We also spend a lot of our time in forward flexion while pushing and pulling body parts. Strengthening the core muscles (abdominals, back, and glutes) is important to help us maintain proper positioning while working on clients. Strength training, Yoga and Pilates are excellent options for keeping our core muscles strong. The American College of Sports Medicine (ACSM) and the American Heart Association (AHA) both recommend strength training twice per week. In addition, a stretching routine or tai chi are nice compliments to a core body workout and will help release some of the stress and tension that can build up in our backs and hamstrings from bending over massage tables. While all of the exercises mentioned here can be done at a fitness center, they also can be done at home or in a hotel with the help of a book, DVD, or a smart phone app.
Maybe you are lucky enough to work with clients outside on a tropical beach, but I believe most of us spend our working hours in a room that is rather dark and small. Why not make the most of your time and combine the need for fresh air with a daily exercise program? Biking, walking, jogging, hiking, basketball and tennis are excellent options for outdoor exercise. Finding an exercise partner, as well as joining a local biking, running, walking, or tennis club, can help motivate you to start one of these sports. If you take up biking, make sure you adjust your seat and handlebars so you are as upright as possible, in order to minimize the strain on your wrists, back, and sit bones (ischial tuberosity).
The key to maintaining a daily exercise program is to create a program that works for you. Choose sports and exercises that you can realistically create time for and also enjoy. One severe injury could put you out of work for a month or longer, so choose exercises that are appropriate for your body type and age. For instance, my exercise of choice might be downhill skiing, however, as a member of the AARP, I realize that may not be the wisest of choices since I am not ready to retire any time soon. Cross country skiing or hiking, on the other hand, might be a wiser choice.

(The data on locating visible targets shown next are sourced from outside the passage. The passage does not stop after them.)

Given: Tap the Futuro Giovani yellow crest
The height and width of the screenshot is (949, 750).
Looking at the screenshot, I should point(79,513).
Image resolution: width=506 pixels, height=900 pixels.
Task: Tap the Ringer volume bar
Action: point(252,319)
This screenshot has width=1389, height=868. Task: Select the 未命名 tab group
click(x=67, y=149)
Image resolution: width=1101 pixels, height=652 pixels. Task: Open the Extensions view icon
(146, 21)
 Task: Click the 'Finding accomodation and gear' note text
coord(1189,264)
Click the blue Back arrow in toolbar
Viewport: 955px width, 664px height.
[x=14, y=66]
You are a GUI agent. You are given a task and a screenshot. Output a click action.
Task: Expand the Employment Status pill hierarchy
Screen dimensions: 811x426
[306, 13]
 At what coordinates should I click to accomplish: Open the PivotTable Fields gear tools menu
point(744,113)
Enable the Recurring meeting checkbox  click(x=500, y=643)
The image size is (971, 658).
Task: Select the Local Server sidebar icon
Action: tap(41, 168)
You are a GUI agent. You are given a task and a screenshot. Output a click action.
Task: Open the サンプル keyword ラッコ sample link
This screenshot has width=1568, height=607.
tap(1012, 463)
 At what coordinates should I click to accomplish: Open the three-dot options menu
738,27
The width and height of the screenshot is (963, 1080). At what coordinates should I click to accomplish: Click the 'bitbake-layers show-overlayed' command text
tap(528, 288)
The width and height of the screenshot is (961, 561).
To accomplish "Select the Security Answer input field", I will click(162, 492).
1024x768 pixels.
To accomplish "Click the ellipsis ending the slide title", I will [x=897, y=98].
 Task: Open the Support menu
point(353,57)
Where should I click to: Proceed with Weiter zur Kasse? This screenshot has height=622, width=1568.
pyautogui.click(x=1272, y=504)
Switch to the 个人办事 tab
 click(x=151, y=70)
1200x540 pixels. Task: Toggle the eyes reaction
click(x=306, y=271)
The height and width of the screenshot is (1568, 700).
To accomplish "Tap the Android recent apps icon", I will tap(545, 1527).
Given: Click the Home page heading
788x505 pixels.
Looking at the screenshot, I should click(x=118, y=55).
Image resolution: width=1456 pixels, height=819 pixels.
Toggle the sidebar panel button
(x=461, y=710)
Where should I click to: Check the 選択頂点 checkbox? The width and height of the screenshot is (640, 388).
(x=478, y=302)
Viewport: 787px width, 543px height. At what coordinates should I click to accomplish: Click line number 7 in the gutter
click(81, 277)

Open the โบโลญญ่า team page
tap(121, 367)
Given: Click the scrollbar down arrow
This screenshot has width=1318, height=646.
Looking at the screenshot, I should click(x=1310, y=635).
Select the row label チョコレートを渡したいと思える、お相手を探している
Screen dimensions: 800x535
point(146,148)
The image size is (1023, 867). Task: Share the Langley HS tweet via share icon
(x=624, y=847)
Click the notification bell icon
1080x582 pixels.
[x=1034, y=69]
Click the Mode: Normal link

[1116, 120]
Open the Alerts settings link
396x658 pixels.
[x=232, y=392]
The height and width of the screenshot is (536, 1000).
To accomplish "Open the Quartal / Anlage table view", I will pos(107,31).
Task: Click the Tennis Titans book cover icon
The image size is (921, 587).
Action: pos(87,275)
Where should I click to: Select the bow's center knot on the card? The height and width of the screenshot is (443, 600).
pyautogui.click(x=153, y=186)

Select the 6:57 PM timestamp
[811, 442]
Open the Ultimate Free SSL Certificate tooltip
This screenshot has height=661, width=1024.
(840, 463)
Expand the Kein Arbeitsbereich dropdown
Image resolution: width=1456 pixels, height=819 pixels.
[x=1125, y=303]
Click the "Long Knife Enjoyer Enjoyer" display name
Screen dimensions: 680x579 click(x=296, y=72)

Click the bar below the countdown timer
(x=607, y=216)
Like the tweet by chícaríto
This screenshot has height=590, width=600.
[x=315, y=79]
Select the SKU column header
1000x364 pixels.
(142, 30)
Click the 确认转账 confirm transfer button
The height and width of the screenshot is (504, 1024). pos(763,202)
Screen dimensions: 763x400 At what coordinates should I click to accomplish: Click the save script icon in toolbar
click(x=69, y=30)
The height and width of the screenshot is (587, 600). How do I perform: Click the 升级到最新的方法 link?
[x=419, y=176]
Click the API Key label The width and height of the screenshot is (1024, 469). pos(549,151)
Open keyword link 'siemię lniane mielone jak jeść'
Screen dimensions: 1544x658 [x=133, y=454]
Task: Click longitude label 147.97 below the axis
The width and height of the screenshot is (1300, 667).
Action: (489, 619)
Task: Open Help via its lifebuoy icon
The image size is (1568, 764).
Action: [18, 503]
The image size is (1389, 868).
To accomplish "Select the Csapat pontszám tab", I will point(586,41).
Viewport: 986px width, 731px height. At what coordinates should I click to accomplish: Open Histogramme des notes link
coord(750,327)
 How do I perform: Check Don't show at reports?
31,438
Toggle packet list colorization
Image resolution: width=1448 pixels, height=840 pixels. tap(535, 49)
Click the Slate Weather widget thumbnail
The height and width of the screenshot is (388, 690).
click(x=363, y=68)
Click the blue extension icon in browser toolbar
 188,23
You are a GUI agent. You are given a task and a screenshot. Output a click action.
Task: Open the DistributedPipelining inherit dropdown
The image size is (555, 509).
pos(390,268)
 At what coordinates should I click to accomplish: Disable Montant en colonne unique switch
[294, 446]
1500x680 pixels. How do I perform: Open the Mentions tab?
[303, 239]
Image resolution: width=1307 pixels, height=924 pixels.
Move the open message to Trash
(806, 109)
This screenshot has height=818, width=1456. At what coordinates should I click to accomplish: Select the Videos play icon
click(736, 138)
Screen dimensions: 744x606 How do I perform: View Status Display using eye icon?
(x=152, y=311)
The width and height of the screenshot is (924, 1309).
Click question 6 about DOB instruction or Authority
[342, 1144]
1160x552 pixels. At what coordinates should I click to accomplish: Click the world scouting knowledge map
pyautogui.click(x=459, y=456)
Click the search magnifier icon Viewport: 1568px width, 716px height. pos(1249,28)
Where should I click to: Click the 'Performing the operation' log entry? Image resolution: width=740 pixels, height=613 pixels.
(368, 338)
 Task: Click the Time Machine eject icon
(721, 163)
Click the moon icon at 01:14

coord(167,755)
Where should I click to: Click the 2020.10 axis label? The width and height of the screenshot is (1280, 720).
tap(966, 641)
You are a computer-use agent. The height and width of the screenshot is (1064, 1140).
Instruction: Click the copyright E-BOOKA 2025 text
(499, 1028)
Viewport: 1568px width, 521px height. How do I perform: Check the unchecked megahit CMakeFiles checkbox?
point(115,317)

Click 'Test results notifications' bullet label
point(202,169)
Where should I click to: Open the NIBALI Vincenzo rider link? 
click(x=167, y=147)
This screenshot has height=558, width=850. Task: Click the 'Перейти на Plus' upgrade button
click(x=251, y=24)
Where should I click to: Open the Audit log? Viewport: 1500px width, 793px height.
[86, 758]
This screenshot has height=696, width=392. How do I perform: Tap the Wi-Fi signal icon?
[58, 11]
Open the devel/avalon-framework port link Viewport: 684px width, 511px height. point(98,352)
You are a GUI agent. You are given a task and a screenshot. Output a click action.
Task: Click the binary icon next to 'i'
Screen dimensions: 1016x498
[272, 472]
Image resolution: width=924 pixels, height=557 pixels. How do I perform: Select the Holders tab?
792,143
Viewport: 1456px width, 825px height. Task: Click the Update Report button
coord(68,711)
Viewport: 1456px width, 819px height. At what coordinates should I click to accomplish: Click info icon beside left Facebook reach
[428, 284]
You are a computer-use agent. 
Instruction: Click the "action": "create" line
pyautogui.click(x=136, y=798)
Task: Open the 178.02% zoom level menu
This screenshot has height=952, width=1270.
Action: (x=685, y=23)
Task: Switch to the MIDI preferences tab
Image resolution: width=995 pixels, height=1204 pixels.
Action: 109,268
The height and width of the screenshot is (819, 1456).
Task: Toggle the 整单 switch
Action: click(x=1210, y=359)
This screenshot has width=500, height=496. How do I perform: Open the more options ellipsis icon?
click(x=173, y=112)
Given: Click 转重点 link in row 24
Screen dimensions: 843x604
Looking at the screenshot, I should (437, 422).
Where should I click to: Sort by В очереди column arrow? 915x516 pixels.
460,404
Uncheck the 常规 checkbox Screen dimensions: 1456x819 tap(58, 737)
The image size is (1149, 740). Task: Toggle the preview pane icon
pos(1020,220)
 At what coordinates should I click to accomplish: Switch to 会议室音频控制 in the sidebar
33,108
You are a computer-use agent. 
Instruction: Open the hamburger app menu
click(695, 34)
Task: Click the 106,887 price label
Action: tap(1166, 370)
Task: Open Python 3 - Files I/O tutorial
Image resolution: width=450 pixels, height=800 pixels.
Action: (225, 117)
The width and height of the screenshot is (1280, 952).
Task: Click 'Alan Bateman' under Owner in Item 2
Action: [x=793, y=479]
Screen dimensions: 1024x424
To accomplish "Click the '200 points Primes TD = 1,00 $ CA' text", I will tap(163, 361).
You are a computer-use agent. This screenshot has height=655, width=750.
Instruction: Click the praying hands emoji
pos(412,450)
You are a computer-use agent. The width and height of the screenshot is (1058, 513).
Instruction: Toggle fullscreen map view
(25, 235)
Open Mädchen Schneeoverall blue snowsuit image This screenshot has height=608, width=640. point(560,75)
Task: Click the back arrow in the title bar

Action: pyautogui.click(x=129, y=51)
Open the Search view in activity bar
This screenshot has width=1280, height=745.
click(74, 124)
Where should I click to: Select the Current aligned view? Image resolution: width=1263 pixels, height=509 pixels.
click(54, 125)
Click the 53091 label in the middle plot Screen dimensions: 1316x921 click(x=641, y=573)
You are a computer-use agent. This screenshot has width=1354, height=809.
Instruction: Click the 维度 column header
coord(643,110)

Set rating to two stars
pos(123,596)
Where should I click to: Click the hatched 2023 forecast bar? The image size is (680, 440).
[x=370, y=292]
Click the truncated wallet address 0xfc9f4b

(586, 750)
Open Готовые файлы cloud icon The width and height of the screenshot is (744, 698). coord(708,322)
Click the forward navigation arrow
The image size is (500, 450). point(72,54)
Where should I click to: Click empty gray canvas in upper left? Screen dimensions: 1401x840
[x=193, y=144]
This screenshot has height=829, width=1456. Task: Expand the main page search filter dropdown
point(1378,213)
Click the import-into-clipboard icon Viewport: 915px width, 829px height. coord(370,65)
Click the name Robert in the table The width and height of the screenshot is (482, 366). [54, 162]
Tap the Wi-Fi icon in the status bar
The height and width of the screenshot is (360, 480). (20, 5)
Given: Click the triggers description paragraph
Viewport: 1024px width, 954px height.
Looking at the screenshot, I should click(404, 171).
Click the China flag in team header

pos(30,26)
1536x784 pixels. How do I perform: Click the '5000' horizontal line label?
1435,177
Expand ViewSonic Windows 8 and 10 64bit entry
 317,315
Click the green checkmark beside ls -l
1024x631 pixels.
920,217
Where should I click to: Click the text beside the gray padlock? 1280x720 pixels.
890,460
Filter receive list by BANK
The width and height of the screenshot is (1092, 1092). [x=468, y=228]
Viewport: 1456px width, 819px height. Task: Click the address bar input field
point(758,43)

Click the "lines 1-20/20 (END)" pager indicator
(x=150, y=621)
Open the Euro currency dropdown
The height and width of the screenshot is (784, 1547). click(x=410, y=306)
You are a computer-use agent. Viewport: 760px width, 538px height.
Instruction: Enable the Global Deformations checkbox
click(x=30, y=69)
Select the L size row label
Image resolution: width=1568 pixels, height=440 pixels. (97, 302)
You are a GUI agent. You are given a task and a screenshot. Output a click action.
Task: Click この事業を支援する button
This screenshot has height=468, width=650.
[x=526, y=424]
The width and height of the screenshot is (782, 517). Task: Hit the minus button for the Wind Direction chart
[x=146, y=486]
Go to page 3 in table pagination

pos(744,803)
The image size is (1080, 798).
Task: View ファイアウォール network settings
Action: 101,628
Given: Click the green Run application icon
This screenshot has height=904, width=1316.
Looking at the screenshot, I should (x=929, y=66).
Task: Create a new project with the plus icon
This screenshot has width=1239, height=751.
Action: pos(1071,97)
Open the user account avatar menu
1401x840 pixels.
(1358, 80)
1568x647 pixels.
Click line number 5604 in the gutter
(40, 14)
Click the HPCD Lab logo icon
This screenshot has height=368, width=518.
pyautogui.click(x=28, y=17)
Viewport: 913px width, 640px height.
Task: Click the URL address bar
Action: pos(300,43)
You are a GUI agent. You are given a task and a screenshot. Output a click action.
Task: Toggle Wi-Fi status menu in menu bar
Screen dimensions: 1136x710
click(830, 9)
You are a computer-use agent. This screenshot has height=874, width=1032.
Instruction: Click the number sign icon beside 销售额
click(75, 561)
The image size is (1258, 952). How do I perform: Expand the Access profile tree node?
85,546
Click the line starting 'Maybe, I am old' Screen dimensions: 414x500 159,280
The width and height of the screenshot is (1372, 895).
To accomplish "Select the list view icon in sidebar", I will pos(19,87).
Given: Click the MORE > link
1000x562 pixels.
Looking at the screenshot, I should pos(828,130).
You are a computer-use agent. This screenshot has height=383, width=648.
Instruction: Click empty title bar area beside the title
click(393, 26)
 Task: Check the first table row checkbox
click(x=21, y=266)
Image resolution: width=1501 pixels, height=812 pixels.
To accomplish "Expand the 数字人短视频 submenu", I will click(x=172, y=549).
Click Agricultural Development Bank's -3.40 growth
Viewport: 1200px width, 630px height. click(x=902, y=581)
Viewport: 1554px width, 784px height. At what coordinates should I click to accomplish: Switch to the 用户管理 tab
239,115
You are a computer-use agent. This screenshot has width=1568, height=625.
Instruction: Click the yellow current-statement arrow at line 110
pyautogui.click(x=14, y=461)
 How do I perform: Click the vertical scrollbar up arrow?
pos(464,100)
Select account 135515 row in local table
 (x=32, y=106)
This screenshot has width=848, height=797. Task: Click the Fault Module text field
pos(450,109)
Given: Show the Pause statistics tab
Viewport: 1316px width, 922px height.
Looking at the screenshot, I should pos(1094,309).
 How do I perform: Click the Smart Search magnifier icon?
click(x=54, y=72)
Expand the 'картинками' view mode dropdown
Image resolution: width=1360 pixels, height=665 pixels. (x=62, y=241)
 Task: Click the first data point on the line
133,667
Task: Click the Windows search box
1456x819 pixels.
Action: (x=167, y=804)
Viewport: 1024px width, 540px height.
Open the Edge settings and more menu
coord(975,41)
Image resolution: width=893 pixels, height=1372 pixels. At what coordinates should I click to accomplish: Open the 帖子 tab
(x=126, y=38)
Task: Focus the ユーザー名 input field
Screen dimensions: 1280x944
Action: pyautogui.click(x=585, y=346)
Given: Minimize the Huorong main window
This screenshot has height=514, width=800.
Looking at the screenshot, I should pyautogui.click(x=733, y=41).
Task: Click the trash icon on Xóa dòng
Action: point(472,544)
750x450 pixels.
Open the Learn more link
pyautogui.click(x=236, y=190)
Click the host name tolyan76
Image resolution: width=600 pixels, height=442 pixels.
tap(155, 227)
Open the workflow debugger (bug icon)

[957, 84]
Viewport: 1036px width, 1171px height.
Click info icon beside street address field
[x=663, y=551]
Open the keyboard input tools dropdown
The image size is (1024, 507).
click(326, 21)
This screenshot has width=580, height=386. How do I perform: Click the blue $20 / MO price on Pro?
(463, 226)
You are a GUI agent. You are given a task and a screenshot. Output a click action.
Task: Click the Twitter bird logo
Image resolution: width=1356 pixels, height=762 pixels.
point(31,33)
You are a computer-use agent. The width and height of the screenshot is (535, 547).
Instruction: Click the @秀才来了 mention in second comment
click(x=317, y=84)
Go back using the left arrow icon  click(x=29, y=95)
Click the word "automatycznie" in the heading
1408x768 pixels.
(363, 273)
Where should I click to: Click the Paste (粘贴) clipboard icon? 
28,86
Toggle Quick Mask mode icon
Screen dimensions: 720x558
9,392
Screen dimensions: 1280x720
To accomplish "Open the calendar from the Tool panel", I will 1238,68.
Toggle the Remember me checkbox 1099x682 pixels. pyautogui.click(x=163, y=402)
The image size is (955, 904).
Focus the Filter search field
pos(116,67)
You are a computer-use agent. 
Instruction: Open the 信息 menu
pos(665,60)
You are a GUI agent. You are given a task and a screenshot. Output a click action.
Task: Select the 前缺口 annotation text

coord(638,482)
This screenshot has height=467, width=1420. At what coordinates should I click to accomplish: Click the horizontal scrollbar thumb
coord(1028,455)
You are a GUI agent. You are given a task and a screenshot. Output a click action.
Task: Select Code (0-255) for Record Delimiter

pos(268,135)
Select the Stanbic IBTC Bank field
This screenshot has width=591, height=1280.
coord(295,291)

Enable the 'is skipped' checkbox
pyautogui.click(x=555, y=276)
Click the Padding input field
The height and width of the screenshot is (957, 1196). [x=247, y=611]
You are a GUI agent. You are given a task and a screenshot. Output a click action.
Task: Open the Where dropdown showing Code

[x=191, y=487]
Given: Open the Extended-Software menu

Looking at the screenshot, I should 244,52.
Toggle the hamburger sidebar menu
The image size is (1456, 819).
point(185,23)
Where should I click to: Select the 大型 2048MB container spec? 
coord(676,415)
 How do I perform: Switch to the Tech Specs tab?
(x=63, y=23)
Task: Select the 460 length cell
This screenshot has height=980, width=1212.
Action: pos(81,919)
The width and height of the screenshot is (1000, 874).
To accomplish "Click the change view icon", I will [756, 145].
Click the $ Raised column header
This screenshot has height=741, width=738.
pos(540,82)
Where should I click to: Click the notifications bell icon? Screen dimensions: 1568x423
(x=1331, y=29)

For those of you preparing to start a new exercise program tomorrow, take some time today to take note of what physical activities you enjoy, and try to incorporate the outdoors into them at least once per week. Call your friends or colleagues and ask them to join you if you prefer to exercise with others, or use this as an opportunity for some alone time, if that is what you need. Mark on your calendar when you will work out so you have a visual reminder of your plans every day. You can even ask a friend or family member to call you every week and have you report on your progress if you need someone to hold you accountable to your workouts. I wish you the best of luck in your new endeavors, and as always, don’t forget to breathe.
- Ogden C, Carroll M, Kit B, et al. “Prevalence of Childhood and Adult Obesity in the United States.” Journal of American Medicine, 26 Feb 2014;311(8):806-14.
- Ratzlaff CR, Gillies JH, Koehoorn MW. “Work-related repetitive strain injury and leisure-time physical activity.” Arthritis Care & Research, 15 April 2007;57(3):495–500.